● **O QUE SE PEDE**:
- 1) Verifique se as afirmações (a), (b) e (c) estão de acordo com o texto sobre Tia Nastácia. Responda "sim" ou "não" a cada uma e cite literalmente as palavras do texto que decidem a resposta: (a) Emília é conhecida como o alter ego do autor. (b) Tia Nastácia era rejeitada pelas crianças do Sítio. (c) A fala "Negro também é gente, sinhá" é citada pela acusação.
- 2) De acordo com o texto sobre Tia Nastácia, que animal puxa o carrinho em que a cozinheira deseja andar?
- 3) Prossiga com o texto sobre Tia Nastácia a partir do ponto em que ele termina.

● **TEXTO EXTRAÍDO**:
****

O segundo trecho é um comentário de Emília sobre o perigo da onça feroz
solta pelo Sítio: “Não vai escapar ninguém, nem Tia Nastácia, que tem
carne preta.” Emília, em outro momento, ainda chama a cozinheira de
“negra beiçuda”. A insolência parte de uma boneca caracterizada pela
língua solta. A personagem sempre foi conhecida por ser o alter ego do
autor. Era uma espécie de porta-voz de todas as coisas que ele tinha
vontade de dizer.
Apesar das má-criações da boneca de pano, Tia Nastácia era amada pelas
crianças do Sítio do Picapau Amarelo e é protagonista do livro de
Lobato, Histórias de Tia Nastácia. “Ela, o Tio Barnabé e o Saci Pererê
eram propagadores da cultura e da sabedoria popular brasileiras, numa
época em que se lia nas escolas coisas como Porque Me Ufano do Meu País e
outras patriotadas”, nota Penteado.
O ponto de vista não é simpático para os olhos de Adami. Para o
militante do Iara, faz parte do “racismo cordial brasileiro” o princípio
“afetuoso” de que somos todos iguais, contanto que os negros fiquem
sempre em lugar subalterno: na cozinha.
Na última história do livro, Tia Nastácia levanta a bandeira da
igualdade. Quando quer andar no carrinho puxado pelo rinoceronte
Quindim, recém-incorporado à turma do Sítio, a cozinheira diz a Dona
Benta: “Agora chegou a minha vez. Negro também é gente, sinhá.” Esse
trecho, entretanto, não é citado pela acusação.

****

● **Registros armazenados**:

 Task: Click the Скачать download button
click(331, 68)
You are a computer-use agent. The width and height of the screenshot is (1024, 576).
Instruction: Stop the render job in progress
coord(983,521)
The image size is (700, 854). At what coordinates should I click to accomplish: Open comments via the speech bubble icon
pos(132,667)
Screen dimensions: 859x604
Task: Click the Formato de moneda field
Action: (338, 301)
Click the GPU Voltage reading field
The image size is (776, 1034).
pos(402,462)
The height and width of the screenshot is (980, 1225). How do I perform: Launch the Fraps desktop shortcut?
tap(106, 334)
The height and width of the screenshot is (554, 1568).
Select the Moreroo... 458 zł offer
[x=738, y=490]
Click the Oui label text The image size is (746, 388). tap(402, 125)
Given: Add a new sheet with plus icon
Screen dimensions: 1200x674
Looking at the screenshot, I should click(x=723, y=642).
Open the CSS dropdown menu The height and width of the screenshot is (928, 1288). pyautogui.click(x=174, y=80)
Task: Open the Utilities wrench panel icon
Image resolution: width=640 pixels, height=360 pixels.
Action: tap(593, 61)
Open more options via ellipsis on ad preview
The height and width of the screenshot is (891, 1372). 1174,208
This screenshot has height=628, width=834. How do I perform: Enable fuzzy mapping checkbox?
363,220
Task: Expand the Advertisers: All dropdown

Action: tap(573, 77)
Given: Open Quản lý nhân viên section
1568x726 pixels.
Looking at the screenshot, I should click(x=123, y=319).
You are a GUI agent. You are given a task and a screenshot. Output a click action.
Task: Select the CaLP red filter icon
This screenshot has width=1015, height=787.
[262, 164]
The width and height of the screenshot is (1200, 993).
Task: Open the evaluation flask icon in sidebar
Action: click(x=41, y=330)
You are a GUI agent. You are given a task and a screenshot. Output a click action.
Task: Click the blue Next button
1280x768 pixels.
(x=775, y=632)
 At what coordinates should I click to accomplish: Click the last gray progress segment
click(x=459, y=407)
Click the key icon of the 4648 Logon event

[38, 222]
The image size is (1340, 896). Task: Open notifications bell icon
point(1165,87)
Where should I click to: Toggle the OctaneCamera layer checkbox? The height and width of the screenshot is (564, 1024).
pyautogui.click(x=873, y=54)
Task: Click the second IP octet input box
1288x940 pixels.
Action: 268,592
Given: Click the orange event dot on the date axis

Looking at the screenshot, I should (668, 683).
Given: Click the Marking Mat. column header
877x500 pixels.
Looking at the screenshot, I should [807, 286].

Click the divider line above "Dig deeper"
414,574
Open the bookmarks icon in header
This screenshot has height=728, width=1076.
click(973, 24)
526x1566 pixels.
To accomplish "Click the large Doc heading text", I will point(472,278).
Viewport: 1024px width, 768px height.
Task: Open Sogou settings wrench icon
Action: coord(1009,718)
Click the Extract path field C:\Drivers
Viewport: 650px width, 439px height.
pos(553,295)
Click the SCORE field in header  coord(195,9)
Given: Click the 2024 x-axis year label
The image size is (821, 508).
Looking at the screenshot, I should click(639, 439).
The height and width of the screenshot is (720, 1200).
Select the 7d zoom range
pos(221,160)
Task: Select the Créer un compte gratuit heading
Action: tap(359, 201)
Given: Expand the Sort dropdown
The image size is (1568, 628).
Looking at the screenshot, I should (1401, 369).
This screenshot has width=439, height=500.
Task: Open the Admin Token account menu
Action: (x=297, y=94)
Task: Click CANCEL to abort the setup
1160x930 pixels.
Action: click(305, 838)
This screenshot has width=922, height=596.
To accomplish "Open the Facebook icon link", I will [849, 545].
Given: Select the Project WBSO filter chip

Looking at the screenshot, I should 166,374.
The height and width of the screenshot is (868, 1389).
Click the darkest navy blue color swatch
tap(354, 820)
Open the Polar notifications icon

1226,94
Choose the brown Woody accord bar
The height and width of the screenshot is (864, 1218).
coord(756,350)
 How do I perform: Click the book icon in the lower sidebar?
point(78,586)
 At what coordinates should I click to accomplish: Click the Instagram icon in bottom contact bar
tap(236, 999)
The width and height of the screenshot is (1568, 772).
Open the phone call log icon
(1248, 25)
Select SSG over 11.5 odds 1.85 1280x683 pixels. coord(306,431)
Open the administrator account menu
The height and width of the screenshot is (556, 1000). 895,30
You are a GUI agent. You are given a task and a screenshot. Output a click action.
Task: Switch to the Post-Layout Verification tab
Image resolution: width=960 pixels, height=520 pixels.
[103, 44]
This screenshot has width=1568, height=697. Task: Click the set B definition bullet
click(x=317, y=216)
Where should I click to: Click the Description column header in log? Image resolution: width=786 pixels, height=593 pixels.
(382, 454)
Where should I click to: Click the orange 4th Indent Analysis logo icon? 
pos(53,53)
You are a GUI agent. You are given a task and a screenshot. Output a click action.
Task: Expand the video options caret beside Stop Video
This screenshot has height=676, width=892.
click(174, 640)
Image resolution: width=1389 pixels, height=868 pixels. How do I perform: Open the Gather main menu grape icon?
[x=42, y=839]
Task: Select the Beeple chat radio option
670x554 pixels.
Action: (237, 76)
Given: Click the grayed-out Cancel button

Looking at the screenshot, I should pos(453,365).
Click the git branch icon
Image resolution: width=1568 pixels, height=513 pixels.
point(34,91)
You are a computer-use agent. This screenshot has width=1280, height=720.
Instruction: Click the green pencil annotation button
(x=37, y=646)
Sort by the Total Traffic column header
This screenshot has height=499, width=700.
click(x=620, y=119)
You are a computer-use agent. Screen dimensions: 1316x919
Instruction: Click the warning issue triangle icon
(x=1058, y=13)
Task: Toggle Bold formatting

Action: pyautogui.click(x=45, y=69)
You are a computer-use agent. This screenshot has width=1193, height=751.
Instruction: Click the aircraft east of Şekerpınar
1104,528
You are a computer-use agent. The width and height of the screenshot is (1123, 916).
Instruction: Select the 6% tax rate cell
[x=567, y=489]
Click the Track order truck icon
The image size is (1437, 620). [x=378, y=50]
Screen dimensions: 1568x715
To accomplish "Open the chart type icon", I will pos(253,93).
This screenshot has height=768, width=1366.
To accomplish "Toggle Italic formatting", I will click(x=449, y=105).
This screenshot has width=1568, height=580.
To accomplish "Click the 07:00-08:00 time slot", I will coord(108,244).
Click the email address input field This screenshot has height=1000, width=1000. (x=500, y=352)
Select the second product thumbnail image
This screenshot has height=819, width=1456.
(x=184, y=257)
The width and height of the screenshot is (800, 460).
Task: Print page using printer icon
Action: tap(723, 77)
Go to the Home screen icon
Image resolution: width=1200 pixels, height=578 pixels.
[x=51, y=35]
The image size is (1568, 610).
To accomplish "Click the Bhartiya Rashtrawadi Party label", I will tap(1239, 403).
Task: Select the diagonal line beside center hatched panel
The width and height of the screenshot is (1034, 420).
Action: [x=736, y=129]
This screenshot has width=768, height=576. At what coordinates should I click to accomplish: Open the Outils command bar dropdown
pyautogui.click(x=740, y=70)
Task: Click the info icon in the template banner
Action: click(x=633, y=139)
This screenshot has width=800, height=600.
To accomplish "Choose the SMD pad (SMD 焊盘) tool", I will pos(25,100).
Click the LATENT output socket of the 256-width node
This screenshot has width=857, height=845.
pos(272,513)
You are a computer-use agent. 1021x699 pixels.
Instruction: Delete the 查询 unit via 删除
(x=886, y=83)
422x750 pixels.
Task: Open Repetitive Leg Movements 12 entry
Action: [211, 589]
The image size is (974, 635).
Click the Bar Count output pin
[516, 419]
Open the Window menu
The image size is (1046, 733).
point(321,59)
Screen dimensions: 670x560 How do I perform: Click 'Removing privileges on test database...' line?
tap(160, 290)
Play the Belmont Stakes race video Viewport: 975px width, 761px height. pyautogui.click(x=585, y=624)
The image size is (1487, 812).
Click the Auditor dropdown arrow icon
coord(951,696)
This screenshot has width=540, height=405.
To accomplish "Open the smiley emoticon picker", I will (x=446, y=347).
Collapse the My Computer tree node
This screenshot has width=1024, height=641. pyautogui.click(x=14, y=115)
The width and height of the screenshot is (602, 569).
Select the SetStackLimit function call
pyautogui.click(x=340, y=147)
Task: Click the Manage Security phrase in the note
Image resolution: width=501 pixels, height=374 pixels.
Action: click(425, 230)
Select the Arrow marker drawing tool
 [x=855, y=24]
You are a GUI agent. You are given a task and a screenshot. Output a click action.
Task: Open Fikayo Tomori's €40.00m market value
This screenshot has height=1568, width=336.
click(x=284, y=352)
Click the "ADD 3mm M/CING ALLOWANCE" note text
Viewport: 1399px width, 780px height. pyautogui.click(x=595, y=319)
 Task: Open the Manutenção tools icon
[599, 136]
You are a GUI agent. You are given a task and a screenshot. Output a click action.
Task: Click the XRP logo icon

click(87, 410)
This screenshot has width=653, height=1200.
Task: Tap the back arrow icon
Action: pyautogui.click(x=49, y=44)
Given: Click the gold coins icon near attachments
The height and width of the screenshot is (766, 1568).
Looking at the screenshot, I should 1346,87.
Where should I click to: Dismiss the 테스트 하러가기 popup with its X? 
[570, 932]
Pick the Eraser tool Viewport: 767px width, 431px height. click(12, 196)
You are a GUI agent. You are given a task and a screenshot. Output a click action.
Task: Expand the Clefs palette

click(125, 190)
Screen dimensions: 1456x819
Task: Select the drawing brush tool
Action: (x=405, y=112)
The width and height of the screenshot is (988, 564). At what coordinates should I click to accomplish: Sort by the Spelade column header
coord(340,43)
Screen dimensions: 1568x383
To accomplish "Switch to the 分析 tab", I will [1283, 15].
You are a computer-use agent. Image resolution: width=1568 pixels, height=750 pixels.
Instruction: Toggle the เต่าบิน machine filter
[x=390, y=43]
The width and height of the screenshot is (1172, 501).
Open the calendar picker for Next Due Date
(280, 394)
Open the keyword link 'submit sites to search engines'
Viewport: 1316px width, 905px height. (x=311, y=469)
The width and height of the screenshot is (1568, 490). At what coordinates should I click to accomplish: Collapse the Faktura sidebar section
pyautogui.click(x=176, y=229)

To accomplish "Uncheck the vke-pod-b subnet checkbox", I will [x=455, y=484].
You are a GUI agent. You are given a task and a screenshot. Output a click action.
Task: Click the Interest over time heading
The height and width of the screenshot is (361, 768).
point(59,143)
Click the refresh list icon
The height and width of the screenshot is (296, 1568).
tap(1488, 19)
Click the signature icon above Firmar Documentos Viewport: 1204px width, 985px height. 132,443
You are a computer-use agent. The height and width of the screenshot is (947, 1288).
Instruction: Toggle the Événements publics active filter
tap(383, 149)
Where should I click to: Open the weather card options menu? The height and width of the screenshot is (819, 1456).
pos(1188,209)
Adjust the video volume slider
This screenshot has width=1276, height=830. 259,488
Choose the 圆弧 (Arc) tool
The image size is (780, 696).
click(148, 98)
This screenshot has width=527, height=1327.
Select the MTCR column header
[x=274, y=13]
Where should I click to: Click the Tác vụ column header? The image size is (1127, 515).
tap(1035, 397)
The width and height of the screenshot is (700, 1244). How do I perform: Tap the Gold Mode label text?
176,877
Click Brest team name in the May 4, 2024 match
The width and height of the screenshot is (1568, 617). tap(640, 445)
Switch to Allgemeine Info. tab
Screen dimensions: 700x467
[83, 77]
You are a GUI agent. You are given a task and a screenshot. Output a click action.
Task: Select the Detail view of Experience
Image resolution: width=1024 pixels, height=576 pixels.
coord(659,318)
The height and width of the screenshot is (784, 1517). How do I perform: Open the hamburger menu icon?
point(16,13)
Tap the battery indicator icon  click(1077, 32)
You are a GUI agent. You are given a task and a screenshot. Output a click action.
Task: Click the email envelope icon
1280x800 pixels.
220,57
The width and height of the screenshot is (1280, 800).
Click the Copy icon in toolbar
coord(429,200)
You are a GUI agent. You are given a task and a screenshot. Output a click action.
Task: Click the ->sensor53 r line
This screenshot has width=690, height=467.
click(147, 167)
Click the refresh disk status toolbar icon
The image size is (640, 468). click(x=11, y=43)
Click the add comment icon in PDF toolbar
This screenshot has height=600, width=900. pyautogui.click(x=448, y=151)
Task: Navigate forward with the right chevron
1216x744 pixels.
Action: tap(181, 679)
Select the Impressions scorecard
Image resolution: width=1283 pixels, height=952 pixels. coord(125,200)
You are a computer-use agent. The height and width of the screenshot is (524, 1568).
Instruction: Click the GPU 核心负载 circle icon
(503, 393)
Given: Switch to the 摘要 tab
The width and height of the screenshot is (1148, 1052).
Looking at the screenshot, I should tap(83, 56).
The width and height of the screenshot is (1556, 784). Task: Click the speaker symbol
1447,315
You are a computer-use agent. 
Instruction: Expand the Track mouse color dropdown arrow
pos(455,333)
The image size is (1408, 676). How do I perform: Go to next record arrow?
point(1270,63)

****

● **RESULTADOS POR TAREFA**:
- 1)
(a) Sim: "A personagem sempre foi conhecida por ser o alter ego do autor."
(b) Não: "Tia Nastácia era amada pelas crianças do Sítio do Picapau Amarelo".
(c) Não: "Esse trecho, entretanto, não é citado pela acusação."

- 2) O rinoceronte Quindim.

- 3)
Capítulo à parte
Na tentativa de acalmar os ânimos, Ziraldo tomou partido de Monteiro
Lobato e, em Fevereiro de 2012, ilustrou a camiseta do bloco
carnavalesco Que Merda é Essa? com o escritor abraçado a uma mulata, o
que só aumentou as reações contrariadas da comunidade negra. A escritora
Ana Maria Gonçalves dirigiu ao artista uma longa carta aberta
esmiuçando a posição racista declarada de Lobato e o racismo implícito
na comunidade brasileira. No final, assinou “negra, escritora, autora de
Um Defeito de Cor”.
A carta, aparentemente, funcionou. Ziraldo pediu desculpas em público e
confessou que desconhecia o fato de que Lobato apoiava a eugenia. “Foi
uma mudança profunda da postura do Ziraldo. Lobato era um racista
confesso. Esse viés do autor não costuma aparecer nem em biografias, mas
isso não desmerece a obra dele como um todo”, afirma Adami.
Mais do que questões legais, a polêmica relacionada ao escritor parece
ter a ver com a sua aceitação. O pai da literatura infantojuvenil
brasileira não era só um vanguardista defensor de ideias profundas como a
brasilidade, a natureza e o petróleo nacional. Também ajudou a formar e
a educar crianças que antes eram “bichinhos calados”, diz Sacchetta.
Deu voz, direito de pensar e senso crítico aos pequenos. Mas não era
perfeito. Se as crianças, hoje idosos, adultos ou adolescentes,
aprenderam bem terão discernimento para resolver a questão e crescer com
o debate.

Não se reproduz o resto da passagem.